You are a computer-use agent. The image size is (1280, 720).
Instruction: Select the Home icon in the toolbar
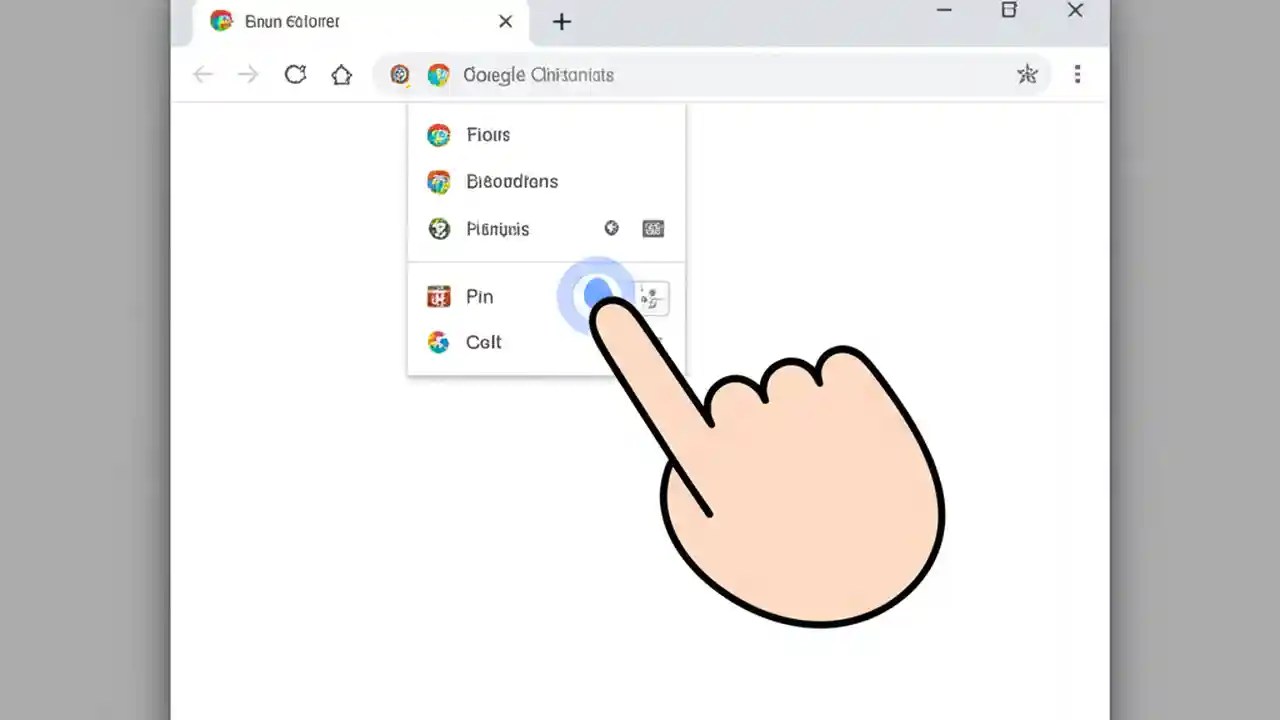tap(341, 74)
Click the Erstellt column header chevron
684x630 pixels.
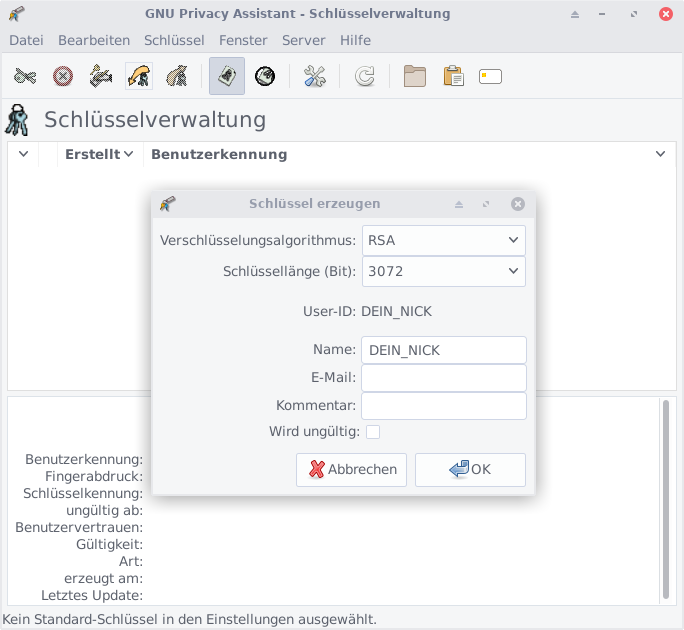(x=128, y=154)
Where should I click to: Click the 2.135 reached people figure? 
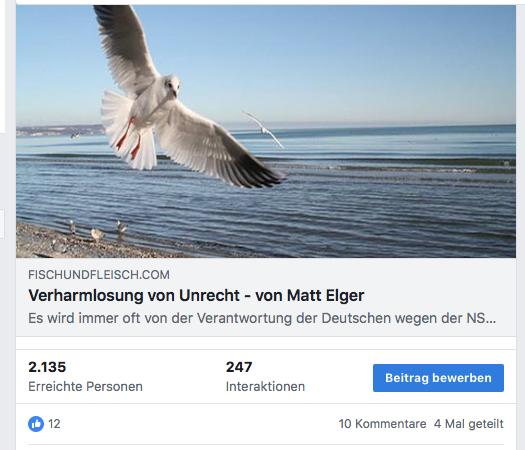coord(47,367)
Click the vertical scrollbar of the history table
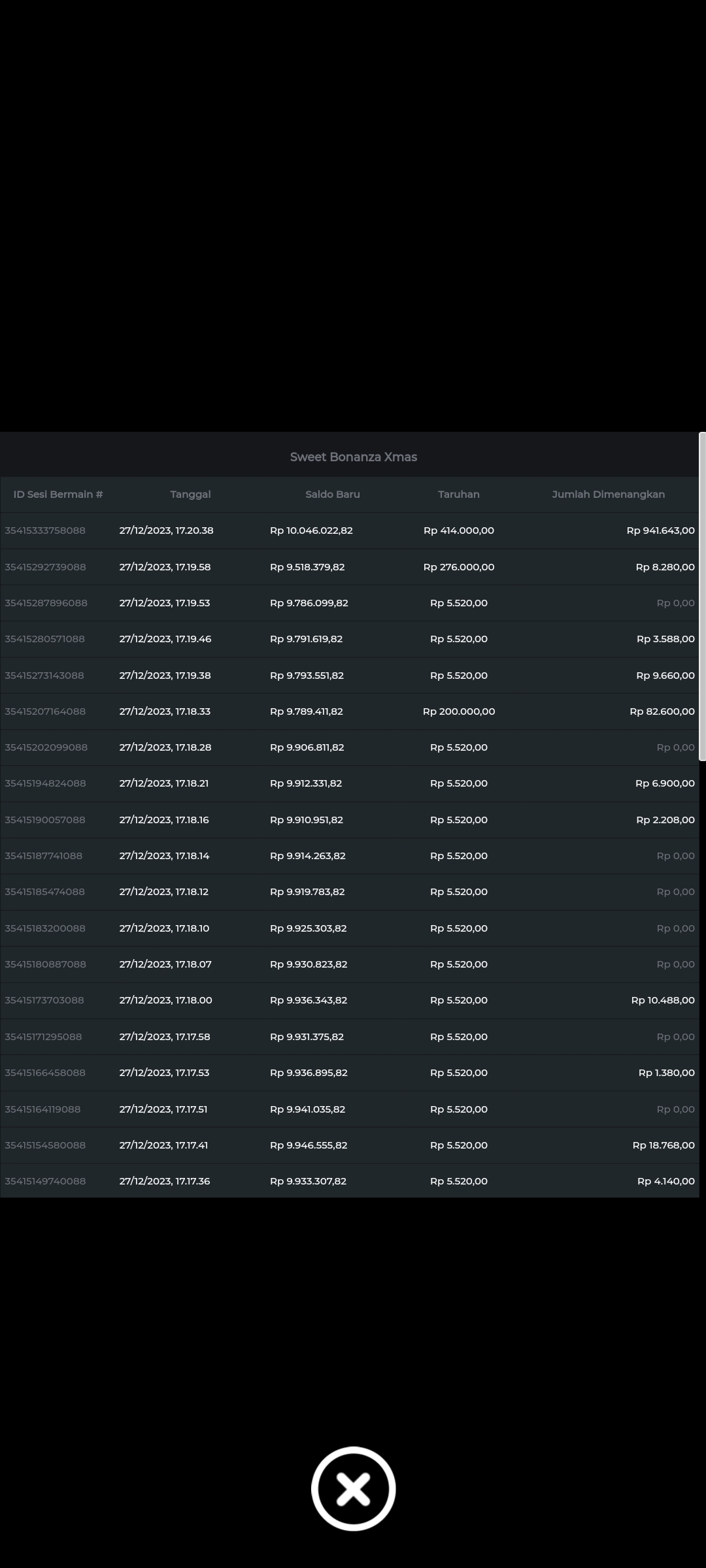 point(702,596)

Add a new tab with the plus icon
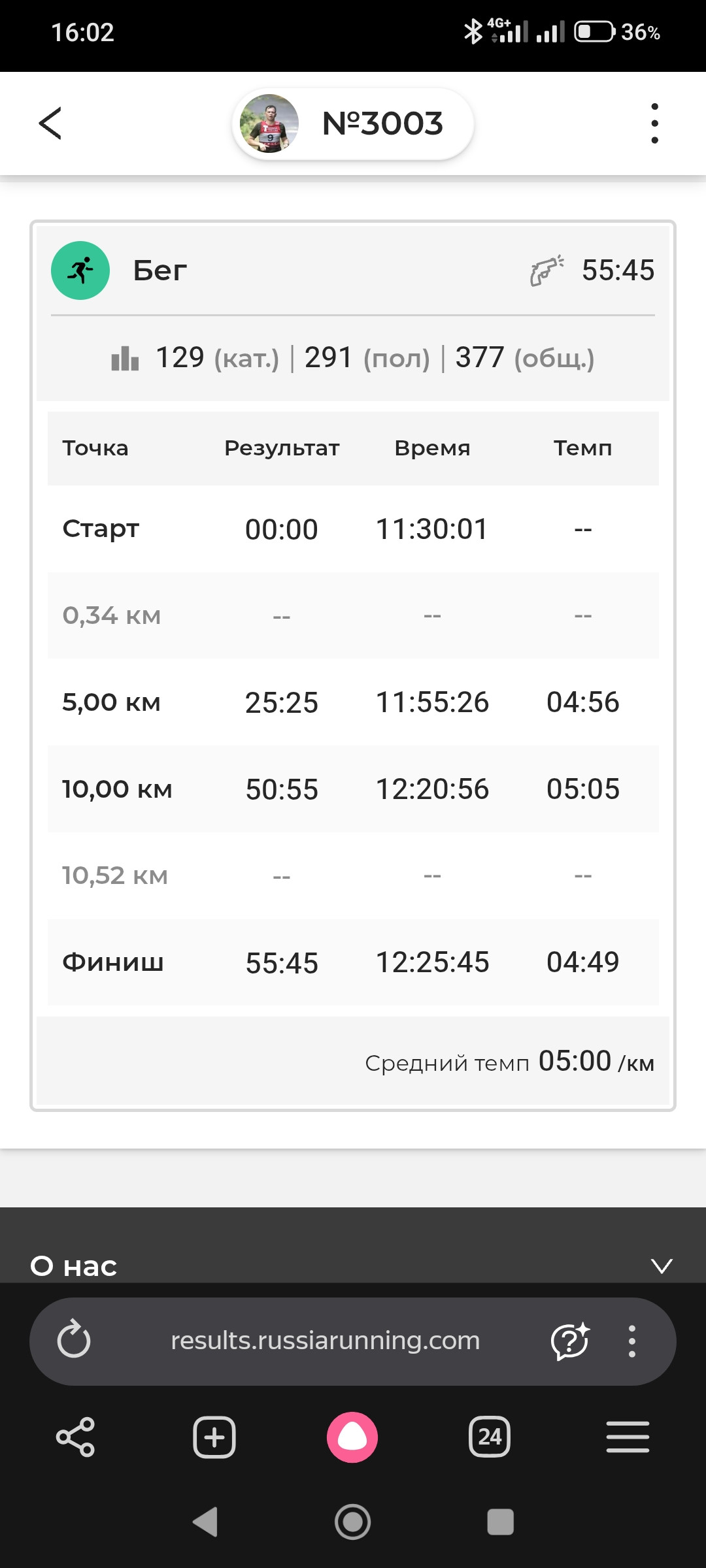(214, 1437)
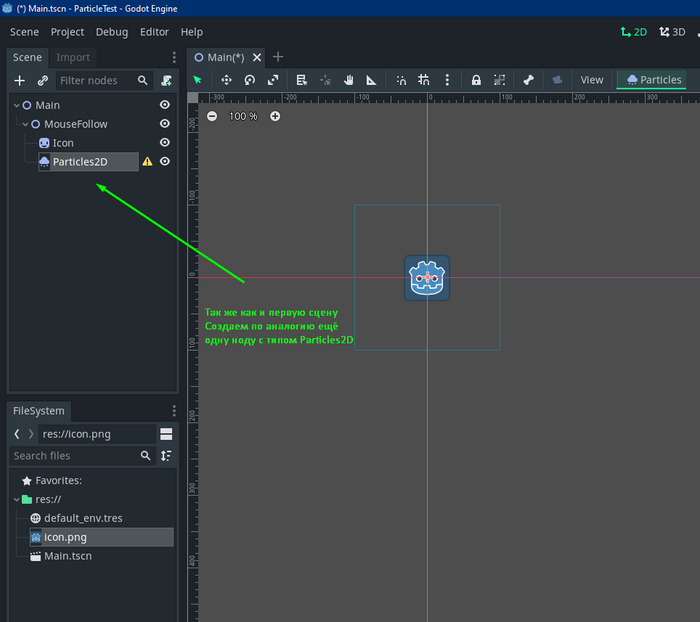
_ _ _
## TASK ITEM:
Return exactly the line containing "Click the vertical" and every line after it, up to and including the final line of the entries above. Pictures stay out.

## ANSWER BOX:
Click the vertical scrollbar of the history table
 point(702,596)

Add a new tab with the plus icon
(214, 1437)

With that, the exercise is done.